→ ASSIGNMENT
Say how many lines of these entries include the word "computer", and answer with the number alone.

(Stored data entries)

______________________________

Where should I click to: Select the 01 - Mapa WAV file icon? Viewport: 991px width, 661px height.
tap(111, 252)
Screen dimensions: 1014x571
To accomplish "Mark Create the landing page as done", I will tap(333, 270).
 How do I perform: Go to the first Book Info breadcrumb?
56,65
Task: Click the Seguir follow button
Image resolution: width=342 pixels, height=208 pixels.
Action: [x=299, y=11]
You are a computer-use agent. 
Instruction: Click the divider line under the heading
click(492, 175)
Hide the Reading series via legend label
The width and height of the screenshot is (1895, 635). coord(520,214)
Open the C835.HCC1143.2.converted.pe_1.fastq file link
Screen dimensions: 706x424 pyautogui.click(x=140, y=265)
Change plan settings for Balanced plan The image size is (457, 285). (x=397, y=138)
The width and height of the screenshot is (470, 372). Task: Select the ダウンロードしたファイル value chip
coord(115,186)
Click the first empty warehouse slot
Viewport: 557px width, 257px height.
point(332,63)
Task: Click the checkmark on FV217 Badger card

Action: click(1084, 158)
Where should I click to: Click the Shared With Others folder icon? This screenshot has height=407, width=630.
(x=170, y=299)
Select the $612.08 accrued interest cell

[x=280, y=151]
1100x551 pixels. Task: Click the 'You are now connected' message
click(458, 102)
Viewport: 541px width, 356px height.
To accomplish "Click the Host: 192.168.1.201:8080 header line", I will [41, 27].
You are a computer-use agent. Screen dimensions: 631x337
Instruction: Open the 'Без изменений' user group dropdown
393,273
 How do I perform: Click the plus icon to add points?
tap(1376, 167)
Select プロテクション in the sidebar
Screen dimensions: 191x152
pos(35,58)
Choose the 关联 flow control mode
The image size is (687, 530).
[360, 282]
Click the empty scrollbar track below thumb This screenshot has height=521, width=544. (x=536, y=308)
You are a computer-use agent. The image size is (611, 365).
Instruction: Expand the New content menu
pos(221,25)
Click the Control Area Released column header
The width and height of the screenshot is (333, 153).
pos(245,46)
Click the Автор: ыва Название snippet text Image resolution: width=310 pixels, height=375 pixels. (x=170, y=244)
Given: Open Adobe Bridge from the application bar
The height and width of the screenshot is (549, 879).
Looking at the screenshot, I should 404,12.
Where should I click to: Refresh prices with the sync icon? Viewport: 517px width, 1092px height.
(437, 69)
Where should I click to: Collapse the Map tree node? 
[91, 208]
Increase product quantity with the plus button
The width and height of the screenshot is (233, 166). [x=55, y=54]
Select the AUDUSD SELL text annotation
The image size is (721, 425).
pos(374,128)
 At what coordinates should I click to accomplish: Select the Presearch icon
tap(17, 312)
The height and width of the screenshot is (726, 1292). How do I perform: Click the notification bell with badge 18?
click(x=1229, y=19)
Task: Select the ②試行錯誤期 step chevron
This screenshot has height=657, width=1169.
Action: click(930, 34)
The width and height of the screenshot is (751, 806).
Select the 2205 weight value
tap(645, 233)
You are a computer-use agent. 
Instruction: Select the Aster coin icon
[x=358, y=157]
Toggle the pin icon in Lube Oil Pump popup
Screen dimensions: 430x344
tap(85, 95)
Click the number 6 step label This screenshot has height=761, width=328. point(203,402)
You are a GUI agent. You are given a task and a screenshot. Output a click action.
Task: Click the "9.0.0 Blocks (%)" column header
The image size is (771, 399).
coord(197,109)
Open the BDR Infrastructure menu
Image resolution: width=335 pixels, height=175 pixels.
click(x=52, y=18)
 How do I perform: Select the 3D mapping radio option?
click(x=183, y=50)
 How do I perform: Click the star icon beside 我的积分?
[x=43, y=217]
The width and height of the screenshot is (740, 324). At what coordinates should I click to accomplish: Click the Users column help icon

______________________________

→ SOLUTION TO THIS PROBLEM
4